7 Responses to “Phone Help Wanted”

  1. John Says:

    As for phone you’ve ruled out the only half decent phone on the market 🙂

    So you’re down to whatever you think looks good. Nokia’s are generally thought to fairly decent at syncing and what not – I’d say just about anything you can get from them is a safe but ugly bet.

    As for Carrier sounds like you might want to look into Koodo – they’ve been raving about their unlimited text and small minute plans (at least from what I read on their Skytrain ads)

  2. PhilB Says:

    As far as phones go, I just went through this. I looked at lots of options, since I was due to renew my 3-year plan with Fido, and also had $49 in “Fido Dollars”. This should allow me to get a killer phone.

    In the end, I went with a Nokia 6126. Actually cheaper than what I had money for (now, I guess I have Fido bucks leftover), looks more rugged than the more expensive Nokia phone (which is a big deal for me), and does all the above (no GPS or Wi-Fi, though). It does sync with Address Book and iCal on the Mac. No idea about open-source options (I don’t have BlueTooth on my linux box).

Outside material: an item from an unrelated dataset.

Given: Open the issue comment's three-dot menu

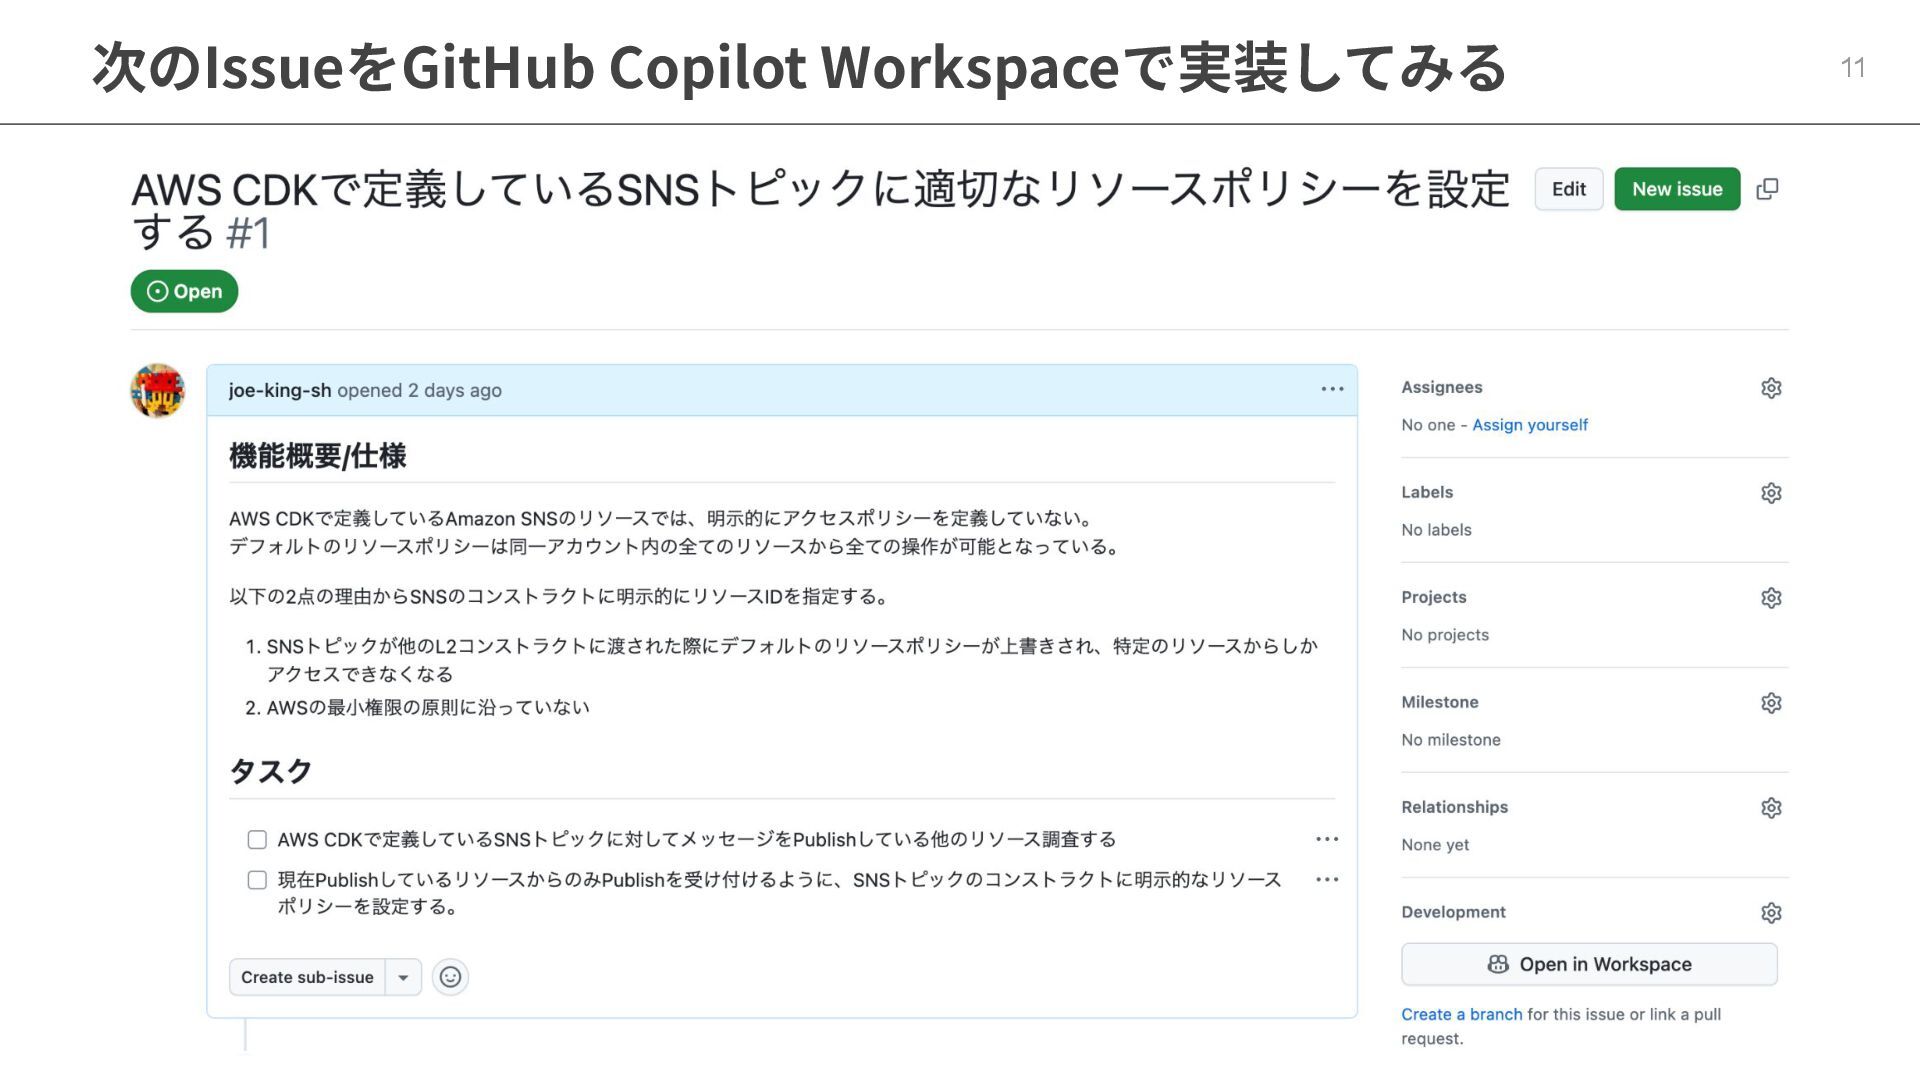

    As far as plans: Good luck. I can’t think of any that won’t charge for text messages and caller-ID and not charge a large amount. I went with the Fido-to-Fido Plus. Most people I know are on Fido or Rogers (including the missus, who is on Rogers, hence the Plus), and that allows me to talk to them for “free”. These plans *used* to have free text messaging as well, but don’t anymore, so I had to get a freakin’ bundle for the voice-mail/messaging/caller-ID/whatever else.

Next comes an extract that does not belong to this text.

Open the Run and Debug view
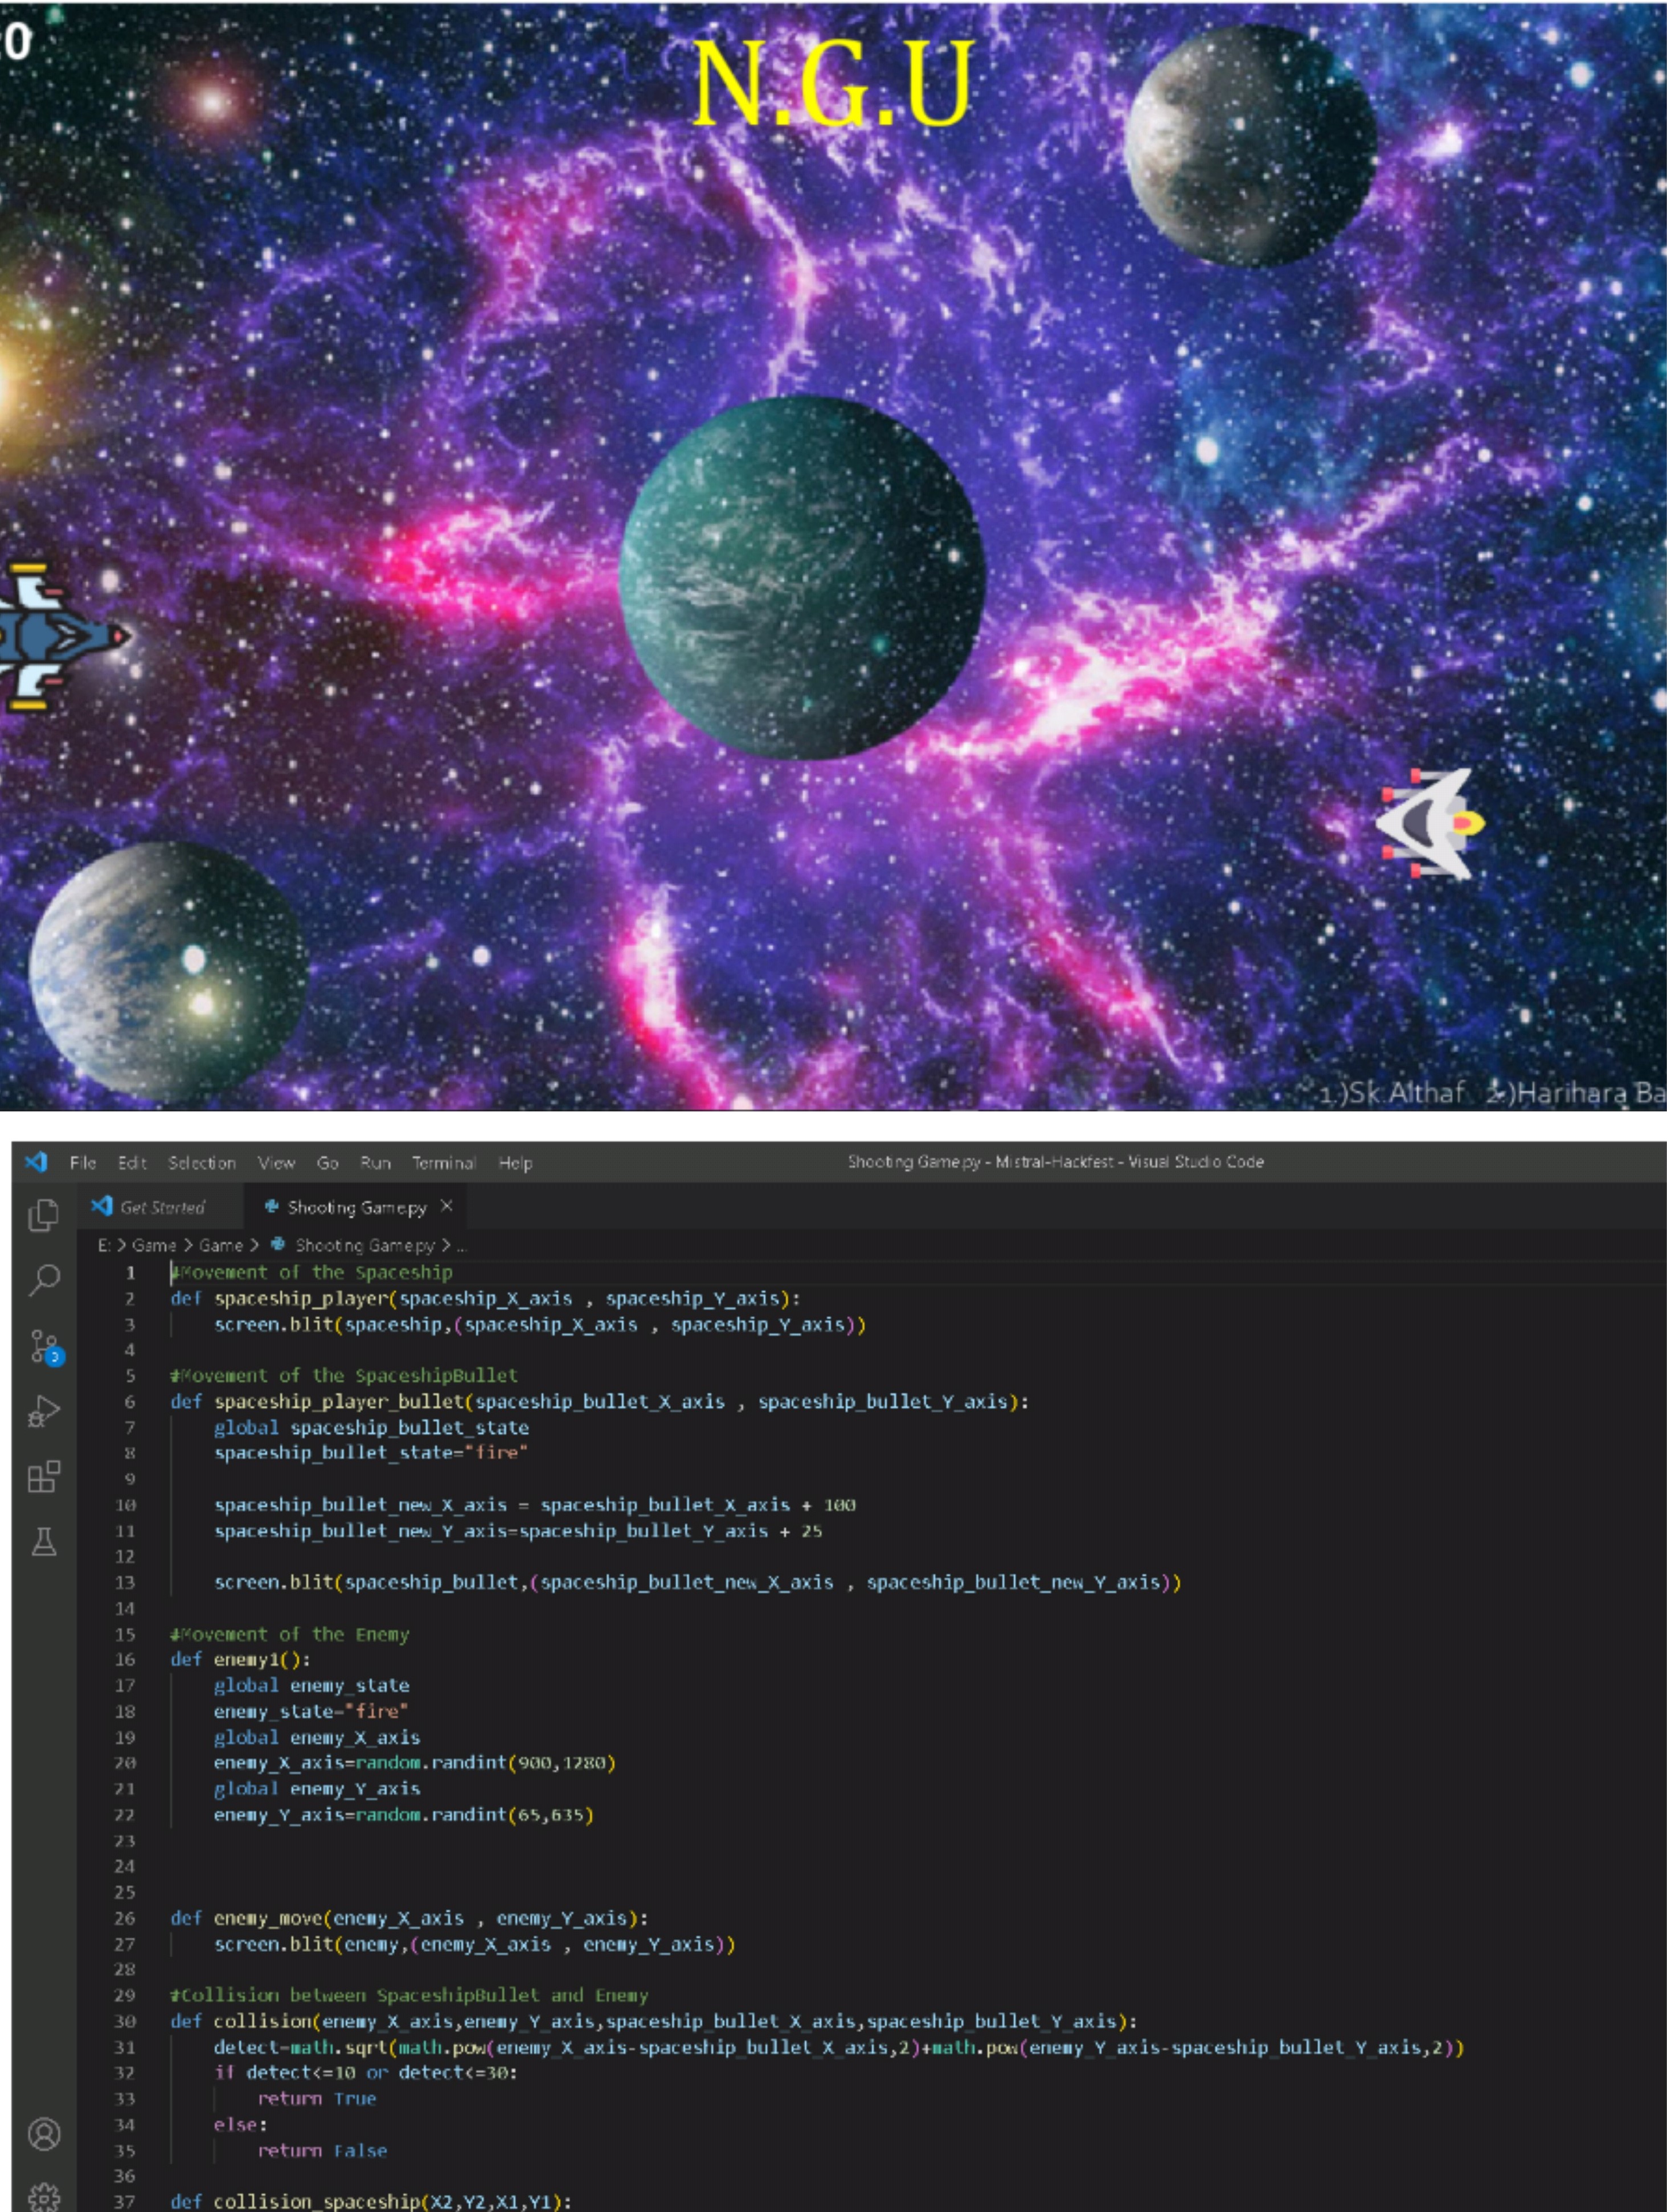This screenshot has height=2212, width=1667. (44, 1411)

    I’ve had no issues with their service, and their website is semi-non-sucky.

    Phil

  3. Curtis Lassam Says:

    I’ve only ever owned two phones, and one of them could barely be called a phone (see: Blackberry)

    My new cel-phone, the MotoROKR (like the RAZR, but with a slide-instead-of-a-flip) fills me with hatred and anger. The software is horrendous. My phone is currently exhibiting a bug whereby if I recieve a phone call and *open* the phone, it will -instead of answering the phone- start a reboot sequence. Wrong answer, MotoROKR.

    While it has ‘neat features’, like a 2-3 MP camera and a mp3 player, the camera delivers shots that are grainier than most of your 640×480 webcam pictures, and the mp3 player drains the battery faster than .

    I’d much rather have a phone with useful features.. or even a phone with NO features that functions as an acceptably decent phone.

    The BlackBerry was actually great, in retrospect- it’s web browser was crap, but on more than one occasion it was usable enough to read some blogs or Wikipedia when I was bored.

    The e-mail and calendar functionality was quite good.

    I know that newer BlackBerry Pearls might be equipped with GPS and a flash-enabled camera, so there’s always that as an option?

    As for providers, well, I’ve had no problems (a few dropped calls, a decent-enough plan) with Bell, but my younger brother has a multi-part horror story that involves at least 32 hours of dealing with slow-witted customer service agents.

  4. Yang Says:

    SMS is actually 140 bytes of data. “Plain” SMS text is encoded using 7-bit characters to fit into a 140 byte body, which gives you an effective 160-character limit for English text.

    … and some random Greek characters.

    … and the Euro symbol and generic currency symbol.

    Fun!

  5. Greg Says:

    From Igor (http://mobscure.com/), copied here to completeness…

    I’ve read your post but still recommend the iPhone…. Our entire team is getting them, because it is an excellent testing ground for new mobile concepts. I see you have philosophical issues with Apple but there is the best open source developer community around jailbroken iPhones… This makes up for their official closed-platform policy. There is nothing like that for other handsets.

    If Apple is still a no-no-no I’d recommend a recent Samsung or a Nokia N95/N96 with Rogers/Fido.